(Stored dataset items)
◆ ◆ ◆ ◆ ◆

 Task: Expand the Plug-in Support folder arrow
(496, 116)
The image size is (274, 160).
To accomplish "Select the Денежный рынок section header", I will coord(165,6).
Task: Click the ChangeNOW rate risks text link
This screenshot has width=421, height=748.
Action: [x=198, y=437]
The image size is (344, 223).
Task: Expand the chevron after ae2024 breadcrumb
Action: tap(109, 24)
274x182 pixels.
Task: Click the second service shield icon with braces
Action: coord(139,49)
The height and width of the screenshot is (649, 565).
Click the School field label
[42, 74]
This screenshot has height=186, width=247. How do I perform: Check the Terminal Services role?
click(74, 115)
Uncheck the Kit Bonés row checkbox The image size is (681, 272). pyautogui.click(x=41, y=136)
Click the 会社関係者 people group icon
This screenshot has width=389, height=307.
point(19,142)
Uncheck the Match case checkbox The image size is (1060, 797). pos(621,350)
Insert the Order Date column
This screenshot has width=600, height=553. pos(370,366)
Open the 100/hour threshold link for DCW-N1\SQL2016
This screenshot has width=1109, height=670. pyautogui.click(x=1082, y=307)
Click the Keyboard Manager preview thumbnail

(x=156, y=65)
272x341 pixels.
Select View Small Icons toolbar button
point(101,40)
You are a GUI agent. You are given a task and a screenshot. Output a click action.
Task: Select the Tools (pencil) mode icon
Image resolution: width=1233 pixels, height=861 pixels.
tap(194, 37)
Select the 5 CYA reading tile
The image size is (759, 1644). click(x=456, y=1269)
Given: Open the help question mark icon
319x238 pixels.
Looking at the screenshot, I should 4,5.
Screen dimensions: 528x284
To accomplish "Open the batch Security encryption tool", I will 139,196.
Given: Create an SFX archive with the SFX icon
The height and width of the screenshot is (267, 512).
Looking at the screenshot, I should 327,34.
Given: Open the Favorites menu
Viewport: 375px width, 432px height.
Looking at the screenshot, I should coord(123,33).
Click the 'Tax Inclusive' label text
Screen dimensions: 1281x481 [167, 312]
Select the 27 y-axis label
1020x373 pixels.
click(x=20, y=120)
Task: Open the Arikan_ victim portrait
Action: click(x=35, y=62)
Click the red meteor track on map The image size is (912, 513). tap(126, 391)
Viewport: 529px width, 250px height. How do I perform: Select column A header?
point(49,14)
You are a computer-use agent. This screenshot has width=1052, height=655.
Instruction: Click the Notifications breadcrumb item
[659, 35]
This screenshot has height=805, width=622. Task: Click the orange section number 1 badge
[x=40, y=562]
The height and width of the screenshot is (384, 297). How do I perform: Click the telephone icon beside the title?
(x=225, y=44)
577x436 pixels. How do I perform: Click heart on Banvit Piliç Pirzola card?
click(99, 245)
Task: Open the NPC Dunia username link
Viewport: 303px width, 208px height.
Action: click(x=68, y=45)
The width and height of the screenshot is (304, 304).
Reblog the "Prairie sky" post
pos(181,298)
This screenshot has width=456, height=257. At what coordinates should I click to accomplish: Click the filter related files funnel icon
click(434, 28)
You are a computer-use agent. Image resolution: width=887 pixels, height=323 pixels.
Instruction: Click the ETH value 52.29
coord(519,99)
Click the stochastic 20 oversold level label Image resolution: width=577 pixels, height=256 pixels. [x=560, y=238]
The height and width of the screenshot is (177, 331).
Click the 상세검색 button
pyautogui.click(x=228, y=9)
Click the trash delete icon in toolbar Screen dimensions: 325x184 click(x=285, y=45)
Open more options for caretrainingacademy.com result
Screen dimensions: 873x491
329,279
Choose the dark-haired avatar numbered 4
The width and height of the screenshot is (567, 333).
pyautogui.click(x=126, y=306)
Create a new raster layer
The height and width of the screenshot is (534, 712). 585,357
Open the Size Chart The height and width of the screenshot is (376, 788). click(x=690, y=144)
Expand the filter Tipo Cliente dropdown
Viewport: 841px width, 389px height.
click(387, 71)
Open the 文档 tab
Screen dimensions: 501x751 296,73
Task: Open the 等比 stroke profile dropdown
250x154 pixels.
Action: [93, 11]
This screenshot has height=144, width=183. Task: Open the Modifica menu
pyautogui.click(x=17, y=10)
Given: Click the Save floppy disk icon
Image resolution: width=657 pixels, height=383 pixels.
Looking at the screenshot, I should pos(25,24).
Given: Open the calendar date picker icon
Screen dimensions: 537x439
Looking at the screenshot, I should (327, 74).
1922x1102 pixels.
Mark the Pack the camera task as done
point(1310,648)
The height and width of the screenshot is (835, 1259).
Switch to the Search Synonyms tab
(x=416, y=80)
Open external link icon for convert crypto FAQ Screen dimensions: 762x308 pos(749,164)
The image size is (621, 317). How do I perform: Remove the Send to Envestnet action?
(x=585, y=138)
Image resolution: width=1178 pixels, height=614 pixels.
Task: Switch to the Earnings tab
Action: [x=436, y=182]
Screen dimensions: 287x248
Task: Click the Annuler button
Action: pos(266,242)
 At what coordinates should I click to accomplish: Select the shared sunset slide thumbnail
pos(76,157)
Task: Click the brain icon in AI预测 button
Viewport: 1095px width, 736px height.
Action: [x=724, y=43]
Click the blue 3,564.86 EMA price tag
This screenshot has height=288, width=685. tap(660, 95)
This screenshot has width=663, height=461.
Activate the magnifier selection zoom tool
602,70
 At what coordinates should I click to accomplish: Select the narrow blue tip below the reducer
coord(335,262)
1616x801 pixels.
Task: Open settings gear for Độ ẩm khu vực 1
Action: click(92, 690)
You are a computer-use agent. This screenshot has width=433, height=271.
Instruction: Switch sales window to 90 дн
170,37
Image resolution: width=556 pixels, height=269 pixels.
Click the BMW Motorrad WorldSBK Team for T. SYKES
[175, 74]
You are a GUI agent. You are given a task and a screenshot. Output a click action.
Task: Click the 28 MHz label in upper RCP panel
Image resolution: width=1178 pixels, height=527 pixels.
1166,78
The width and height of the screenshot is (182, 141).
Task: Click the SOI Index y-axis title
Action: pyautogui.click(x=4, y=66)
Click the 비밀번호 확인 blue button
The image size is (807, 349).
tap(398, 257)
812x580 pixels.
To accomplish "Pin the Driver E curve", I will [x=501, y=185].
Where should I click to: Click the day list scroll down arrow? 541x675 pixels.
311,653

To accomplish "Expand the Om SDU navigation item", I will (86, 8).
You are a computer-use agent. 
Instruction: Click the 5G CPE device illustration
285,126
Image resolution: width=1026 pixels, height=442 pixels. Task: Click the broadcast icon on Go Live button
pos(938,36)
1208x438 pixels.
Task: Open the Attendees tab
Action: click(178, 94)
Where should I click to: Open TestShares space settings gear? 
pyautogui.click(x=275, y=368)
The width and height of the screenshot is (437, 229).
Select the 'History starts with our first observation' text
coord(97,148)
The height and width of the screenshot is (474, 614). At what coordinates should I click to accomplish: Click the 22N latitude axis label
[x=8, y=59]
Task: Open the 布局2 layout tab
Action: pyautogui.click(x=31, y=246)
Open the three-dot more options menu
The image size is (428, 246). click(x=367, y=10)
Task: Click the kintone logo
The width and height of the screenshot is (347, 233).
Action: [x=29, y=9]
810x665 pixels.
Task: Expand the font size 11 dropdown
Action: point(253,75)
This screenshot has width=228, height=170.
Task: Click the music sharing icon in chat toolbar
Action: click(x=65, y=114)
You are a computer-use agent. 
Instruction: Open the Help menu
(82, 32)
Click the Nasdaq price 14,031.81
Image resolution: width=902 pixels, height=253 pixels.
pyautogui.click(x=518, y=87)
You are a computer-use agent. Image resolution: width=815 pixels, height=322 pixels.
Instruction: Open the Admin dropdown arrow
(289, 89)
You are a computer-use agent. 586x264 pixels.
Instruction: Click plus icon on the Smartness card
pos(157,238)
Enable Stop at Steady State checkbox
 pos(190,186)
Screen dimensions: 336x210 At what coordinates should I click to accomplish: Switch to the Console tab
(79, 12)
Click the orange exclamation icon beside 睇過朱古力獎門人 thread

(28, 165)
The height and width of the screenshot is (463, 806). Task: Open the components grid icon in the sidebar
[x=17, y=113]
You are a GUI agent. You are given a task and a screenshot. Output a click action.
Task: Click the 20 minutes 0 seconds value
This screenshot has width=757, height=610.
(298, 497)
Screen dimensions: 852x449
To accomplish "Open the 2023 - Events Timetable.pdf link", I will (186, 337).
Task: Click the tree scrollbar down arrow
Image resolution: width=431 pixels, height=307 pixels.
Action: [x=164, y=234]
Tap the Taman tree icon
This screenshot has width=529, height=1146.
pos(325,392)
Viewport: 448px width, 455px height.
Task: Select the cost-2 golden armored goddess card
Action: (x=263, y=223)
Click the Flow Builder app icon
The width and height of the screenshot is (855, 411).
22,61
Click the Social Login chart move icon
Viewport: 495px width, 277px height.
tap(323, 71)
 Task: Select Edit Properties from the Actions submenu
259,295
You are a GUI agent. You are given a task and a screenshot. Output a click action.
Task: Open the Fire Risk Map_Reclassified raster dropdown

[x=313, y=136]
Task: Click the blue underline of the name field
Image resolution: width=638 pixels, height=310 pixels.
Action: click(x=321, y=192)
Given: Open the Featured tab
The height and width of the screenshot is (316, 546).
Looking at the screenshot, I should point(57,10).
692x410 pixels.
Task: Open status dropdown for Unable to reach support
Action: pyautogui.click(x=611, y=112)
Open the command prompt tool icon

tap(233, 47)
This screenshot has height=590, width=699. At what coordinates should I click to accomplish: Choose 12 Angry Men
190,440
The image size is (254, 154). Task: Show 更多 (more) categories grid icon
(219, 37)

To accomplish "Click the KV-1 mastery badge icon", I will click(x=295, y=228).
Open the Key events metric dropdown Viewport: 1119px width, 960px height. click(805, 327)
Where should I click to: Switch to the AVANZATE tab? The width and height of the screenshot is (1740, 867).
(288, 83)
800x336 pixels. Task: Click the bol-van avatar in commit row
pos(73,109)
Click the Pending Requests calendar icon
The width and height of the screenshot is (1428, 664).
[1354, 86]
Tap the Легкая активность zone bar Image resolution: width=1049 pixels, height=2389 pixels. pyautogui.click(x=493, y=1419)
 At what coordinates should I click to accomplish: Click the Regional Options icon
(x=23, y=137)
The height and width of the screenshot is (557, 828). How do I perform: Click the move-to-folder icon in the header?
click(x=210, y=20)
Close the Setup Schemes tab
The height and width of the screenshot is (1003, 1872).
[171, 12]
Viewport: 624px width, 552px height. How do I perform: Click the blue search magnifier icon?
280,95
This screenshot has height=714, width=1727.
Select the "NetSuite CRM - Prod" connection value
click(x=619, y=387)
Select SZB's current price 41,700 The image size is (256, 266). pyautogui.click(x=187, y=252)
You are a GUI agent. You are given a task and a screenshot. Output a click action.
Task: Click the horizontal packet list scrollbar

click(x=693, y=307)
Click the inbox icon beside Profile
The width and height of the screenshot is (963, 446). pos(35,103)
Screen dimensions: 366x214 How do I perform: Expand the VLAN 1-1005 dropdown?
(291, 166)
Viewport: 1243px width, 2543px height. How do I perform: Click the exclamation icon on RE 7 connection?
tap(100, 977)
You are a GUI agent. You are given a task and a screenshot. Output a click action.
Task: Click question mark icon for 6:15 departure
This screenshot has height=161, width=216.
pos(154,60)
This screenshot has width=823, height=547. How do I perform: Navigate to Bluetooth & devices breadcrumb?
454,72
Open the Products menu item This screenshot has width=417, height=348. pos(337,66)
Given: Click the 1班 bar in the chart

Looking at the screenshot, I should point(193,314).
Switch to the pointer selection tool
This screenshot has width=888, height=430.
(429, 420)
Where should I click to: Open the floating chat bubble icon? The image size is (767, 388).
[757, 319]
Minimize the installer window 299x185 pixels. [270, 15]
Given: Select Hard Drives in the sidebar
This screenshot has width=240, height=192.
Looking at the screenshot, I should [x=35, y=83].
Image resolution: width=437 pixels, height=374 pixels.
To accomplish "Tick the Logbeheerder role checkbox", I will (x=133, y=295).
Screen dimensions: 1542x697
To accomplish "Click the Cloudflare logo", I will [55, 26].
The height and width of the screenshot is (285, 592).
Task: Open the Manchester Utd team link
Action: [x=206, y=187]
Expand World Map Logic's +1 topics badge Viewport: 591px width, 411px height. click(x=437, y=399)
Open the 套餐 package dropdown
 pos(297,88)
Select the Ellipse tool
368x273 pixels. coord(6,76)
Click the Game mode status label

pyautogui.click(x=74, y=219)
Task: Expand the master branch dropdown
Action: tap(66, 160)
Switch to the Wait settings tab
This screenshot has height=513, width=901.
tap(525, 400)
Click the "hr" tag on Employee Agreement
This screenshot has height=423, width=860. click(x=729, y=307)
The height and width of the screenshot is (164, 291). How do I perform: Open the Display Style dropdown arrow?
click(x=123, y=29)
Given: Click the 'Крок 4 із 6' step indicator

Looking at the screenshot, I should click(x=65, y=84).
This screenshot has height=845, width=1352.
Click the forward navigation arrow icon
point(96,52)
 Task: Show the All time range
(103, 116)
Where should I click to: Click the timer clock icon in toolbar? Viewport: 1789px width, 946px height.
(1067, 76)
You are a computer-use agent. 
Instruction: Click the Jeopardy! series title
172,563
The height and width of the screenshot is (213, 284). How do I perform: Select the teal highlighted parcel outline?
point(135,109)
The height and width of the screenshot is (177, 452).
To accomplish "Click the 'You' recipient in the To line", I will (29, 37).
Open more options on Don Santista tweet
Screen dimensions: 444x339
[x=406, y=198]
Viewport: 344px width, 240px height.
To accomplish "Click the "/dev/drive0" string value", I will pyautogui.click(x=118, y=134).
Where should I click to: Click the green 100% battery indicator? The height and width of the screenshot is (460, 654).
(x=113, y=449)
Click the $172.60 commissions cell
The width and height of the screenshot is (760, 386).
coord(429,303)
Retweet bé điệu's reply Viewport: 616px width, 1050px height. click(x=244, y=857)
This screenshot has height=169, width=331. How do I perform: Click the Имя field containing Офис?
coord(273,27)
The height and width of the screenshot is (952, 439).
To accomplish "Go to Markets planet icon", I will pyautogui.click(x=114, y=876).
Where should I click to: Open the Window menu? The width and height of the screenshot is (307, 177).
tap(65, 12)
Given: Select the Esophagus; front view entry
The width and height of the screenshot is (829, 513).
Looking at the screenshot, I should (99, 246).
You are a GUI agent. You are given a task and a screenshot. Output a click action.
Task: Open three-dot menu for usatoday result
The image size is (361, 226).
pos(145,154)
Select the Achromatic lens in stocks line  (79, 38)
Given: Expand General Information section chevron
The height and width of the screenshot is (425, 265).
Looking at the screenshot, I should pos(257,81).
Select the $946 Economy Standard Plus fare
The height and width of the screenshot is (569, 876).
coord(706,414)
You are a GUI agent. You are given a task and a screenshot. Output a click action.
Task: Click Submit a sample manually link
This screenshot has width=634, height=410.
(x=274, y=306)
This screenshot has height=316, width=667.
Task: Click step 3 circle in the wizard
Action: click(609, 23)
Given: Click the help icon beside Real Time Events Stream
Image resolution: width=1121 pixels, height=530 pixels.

◆ ◆ ◆ ◆ ◆

## What you have to do
Take the stretch of lines above from the one containing "Select View Small Icons toolbar button" through the one containing "Given: Open the Favorites menu" and repeat it exactly, adding no other line.

## Task result
Select View Small Icons toolbar button
point(101,40)
You are a GUI agent. You are given a task and a screenshot. Output a click action.
Task: Select the Tools (pencil) mode icon
Image resolution: width=1233 pixels, height=861 pixels.
tap(194, 37)
Select the 5 CYA reading tile
The image size is (759, 1644). click(x=456, y=1269)
Given: Open the help question mark icon
319x238 pixels.
Looking at the screenshot, I should 4,5.
Screen dimensions: 528x284
To accomplish "Open the batch Security encryption tool", I will 139,196.
Given: Create an SFX archive with the SFX icon
The height and width of the screenshot is (267, 512).
Looking at the screenshot, I should 327,34.
Given: Open the Favorites menu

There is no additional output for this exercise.